We started off the week at 3.00am on Tuesday the 16th of May and went to the airport in Edinburgh where we took the plane to Heathrow and then got on the Conexion plane to Barbados. About one hour after we landed, we went straight to a Pipe band rehearsal for a gig called the odyssey concert at St Patrick’s cathedral in Bridgetown that we had to do during the week. This helped me learn to play my pipes better even after a mega voyage which will be useful in the future when I go around the world with my pipes.

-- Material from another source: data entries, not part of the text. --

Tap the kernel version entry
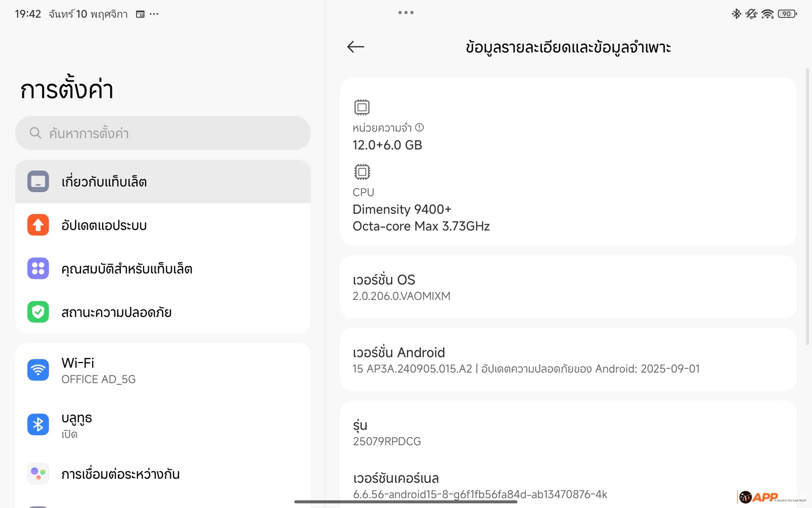812x508 pixels. point(568,485)
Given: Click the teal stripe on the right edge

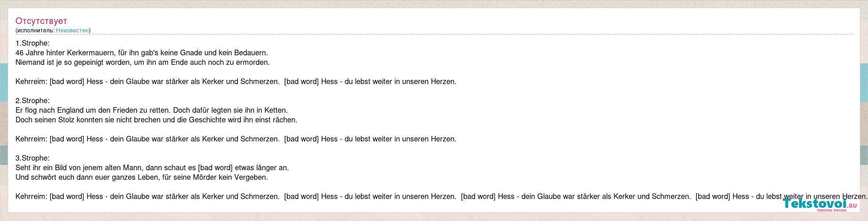Looking at the screenshot, I should (x=864, y=83).

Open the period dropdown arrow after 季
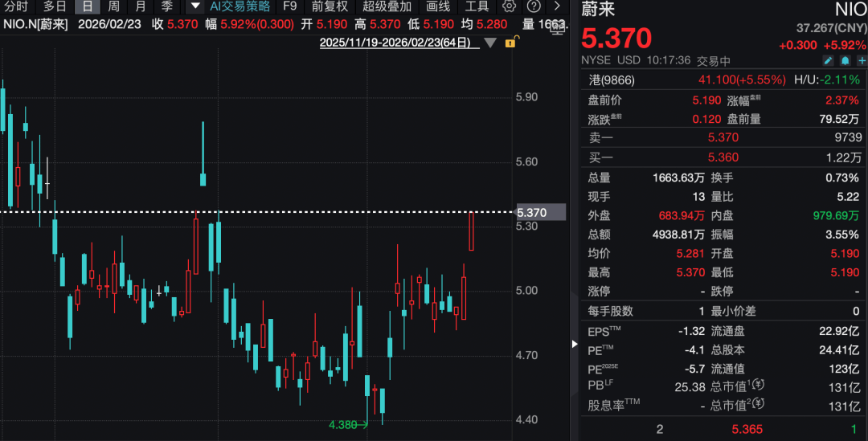click(x=193, y=6)
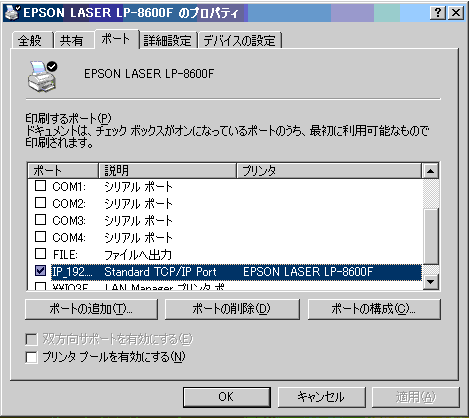This screenshot has width=469, height=418.
Task: Click the port list scroll down arrow
Action: [430, 282]
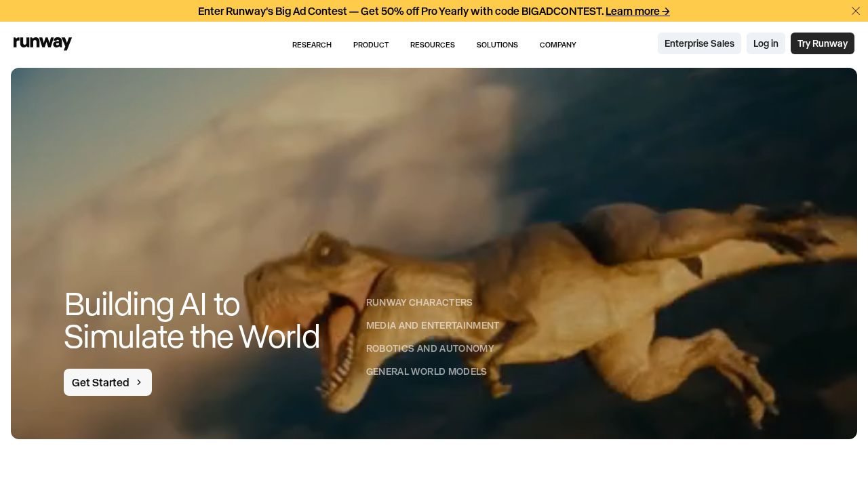Open the Product menu
Screen dimensions: 868x488
(x=371, y=45)
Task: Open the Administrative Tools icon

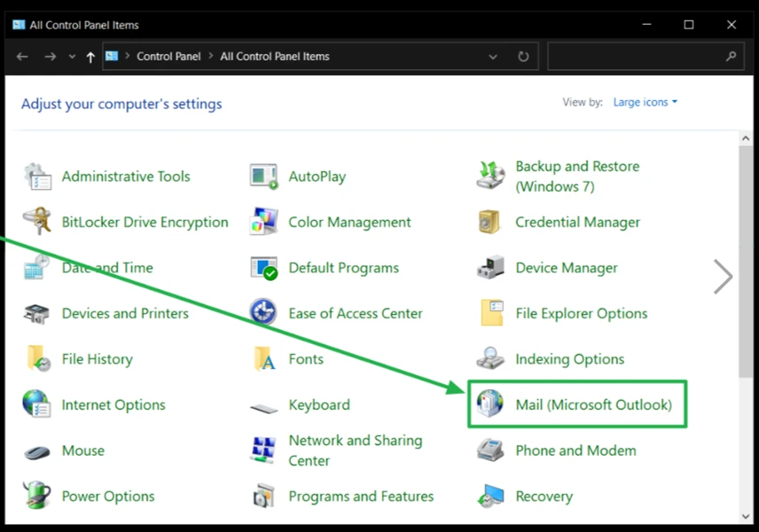Action: (x=37, y=176)
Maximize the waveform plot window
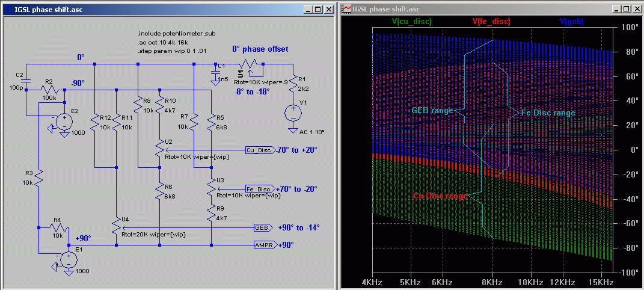644x290 pixels. (625, 9)
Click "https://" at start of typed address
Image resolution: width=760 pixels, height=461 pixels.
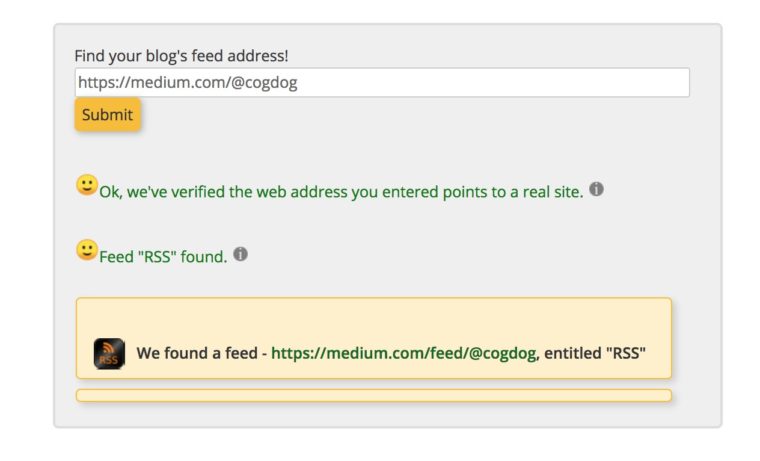coord(101,83)
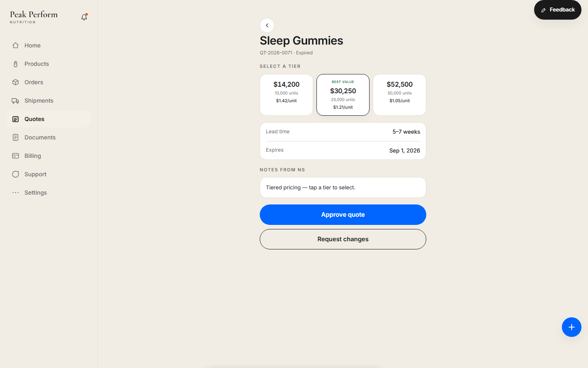Click the Documents page icon

(16, 137)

Fast forward to Wednesday evening, we performed at Harbour lights dinner show where I played a solo Highland cathedral in front of a Bagian audience. This helped me grow my confidence whilst performing in front of quite a few people. The following day: Thursday, we had piping workshops in the morning with Conor Sinclair and Roddy MacLeod MBE, this was the day where I learnt the most. We had one hour with Conor, 27 years old (winner of the March, Strathspey and Reel at the Glenfiddich championship). This is one of the most prestigious solo competitions in the world, where you must win several other competitions to compete, telling us that you must be an elite level player to even play in the competition, never mind win it! And one hour with Roddy, a 5-time winner of the Glenfiddich championship and retired director of the national piping Centre in Glasgow (Scotland). Then later on they both played a few tunes on their bagpipes from which I learnt a lot about their techniques and what it takes to be the best. That evening we had a rehearsal for the street parade with the military brass band which was an experience in itself.

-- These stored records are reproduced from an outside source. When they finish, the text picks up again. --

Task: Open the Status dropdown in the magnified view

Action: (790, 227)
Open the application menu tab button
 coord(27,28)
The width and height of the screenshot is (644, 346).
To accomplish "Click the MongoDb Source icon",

On Friday we boarded a catamaran with all the boys and teachers and set sail for a fantastic day out, hopping in and out seeing shipwrecks and swimming with the turtles. Later on, that day the boys were asked to hoist up the sail whilst I played a solo Flower of Scotland in the wind nearly falling over a couple of times, but the experience was once in a lifetime bearing in mind Roddy MacLeod, Connor Sinclair, Kyle Howie (one of my piping teachers with some of the fastest if not the fastest piping fingers on the planet), Craig Muirhead (also one of my piping teachers a very experienced piper) and josh Fraser (yet another piping teacher and three time world champion with Johnstone pipe band), all watching me play!
This again helped me to play with a lot of pressure on me and in an unexpected environment. On that same evening we performed at the Odyssey concert at St Patrick’s cathedral that we had rehearsed for on the Tuesday evening. On Saturday we performed in the massed pipe band parade with another pipe band from Sweden and one from England as well as the Bagian brass band. This gave me a taste of what it was like to march in the heat for a while whilst playing my pipes and keep marching correctly as I was in the front rank with one of my pipe band pals Harry Turner and of course Roddy MacLeod leading the march passed/parade.

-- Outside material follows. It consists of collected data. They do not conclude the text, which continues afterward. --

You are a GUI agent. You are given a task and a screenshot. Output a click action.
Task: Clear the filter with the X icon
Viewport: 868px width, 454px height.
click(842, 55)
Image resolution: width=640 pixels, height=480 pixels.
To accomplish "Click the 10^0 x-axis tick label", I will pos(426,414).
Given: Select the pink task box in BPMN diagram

Later that day we performed all around a pub named Blakey’s. Sunday (the last full day) we played as a pipe band by the coast where the surfing championships are normally held. I played a solo Gordon Duncan tune with the coast and the rough Atlantic Ocean in the background to end the trip and bring part of him to Barbados.
I again would like to thank you for all your help and support to get me onto this tour/trip with the Strathallan Pipe band and help me to broaden my perspectives on the limitless opportunities that piping will bring me in the near future.